Efficacy and Safety of Everolimus in Patients With Metastatic Colorectal Cancer Who Have Failed Prior Targeted Therapy and Chemotherapy

• ClinicalTrials.gov Identifier: NCT00419159
• Recruitment Status: Completed
• First Posted: January 8, 2007
• Results First Posted: May 16, 2011
• Last Update Posted: April 23, 2019
• Sponsor: Novartis Pharmaceuticals
• Information provided by (Responsible Party): Novartis ( Novartis Pharmaceuticals )

Study Description

Brief Summary:

To assess the safety and efficacy of weekly (70 mg per week) and daily (10 mg per day) everolimus in patients with metastatic colorectal cancer whose cancer has progressed despite prior treatment with targeted therapy and chemotherapy.

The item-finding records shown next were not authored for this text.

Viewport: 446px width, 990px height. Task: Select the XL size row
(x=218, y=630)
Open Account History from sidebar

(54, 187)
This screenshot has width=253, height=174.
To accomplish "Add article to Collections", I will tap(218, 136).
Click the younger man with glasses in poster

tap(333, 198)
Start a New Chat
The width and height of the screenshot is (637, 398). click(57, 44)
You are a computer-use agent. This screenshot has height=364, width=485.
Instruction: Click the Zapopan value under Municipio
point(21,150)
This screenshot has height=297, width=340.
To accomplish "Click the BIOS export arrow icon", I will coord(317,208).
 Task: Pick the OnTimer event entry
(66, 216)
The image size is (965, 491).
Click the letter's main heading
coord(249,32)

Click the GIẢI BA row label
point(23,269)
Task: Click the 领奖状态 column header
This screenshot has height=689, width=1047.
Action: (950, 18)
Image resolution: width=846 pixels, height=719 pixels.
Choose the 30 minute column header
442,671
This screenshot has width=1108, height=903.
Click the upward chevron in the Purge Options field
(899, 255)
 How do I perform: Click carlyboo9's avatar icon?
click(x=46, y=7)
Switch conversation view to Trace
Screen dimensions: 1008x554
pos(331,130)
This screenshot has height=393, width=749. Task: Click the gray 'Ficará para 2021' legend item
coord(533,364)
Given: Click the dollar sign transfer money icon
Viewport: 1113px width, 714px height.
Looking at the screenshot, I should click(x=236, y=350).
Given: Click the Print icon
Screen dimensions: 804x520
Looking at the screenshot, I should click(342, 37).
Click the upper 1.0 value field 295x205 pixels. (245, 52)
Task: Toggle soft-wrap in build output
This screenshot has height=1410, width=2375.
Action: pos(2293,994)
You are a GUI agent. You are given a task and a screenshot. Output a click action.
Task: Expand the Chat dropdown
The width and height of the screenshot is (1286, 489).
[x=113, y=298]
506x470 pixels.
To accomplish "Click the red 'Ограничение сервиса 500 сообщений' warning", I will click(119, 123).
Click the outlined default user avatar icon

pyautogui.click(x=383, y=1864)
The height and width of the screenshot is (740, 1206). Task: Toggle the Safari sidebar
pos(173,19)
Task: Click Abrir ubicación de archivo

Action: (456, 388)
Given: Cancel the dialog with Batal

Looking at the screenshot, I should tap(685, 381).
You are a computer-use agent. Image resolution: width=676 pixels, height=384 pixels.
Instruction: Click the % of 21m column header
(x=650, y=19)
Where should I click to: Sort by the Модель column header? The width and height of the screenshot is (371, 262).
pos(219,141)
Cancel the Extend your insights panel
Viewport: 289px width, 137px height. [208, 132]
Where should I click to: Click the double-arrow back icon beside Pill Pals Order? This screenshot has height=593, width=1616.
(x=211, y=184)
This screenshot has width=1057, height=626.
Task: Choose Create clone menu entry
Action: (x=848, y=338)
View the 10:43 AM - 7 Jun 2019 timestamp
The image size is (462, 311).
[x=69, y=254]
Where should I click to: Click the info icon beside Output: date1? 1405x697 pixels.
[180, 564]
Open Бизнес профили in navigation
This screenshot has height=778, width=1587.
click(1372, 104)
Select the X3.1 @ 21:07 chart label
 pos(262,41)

Condition or disease	Intervention/treatment	Phase
Colorectal Cancer	Drug: Everolimus (RAD001)	Phase 2

Study Design

• Study Type: Interventional (Clinical Trial)
• Actual Enrollment: 199 participants
• Allocation: Non-Randomized
• Intervention Model: Parallel Assignment
• Masking: None (Open Label)
• Primary Purpose: Treatment
• Official Title: A Single Arm, Multicenter Phase II Study of Everolimus in Patients With Metastatic Colorectal Adenocarcinoma Whose Cancer Has Progressed Despite Prior Therapy With an Anti-EGFR Antibody (if Appropriate), Bevacizumab, Fluoropyrimidine, Oxaliplatin, and Irinotecan-based Regimens
• Study Start Date: December 2006
• Actual Primary Completion Date: March 2009
• Actual Study Completion Date: March 2009

Arms and Interventions

Arm	Intervention/treatment
Experimental: Everolimus (RAD001) 70 mg/week	Drug: Everolimus (RAD001); Everolimus was supplied in 5 mg tablets in blister packs.; Other Names: Afinitor; Zortress; Certican
Experimental: Everolimus (RAD001) 10 mg/day	Drug: Everolimus (RAD001); Everolimus was supplied in 5 mg tablets in blister packs.; Other Names: Afinitor; Zortress; Certican

Outcome Measures

Primary Outcome Measures :

1. Disease Control Rate (DCR) and Objective Response Rate (ORR) According to the Response Evaluation Criteria in Solid Tumors (RECIST) [ Time Frame: Imaging every 8 weeks ]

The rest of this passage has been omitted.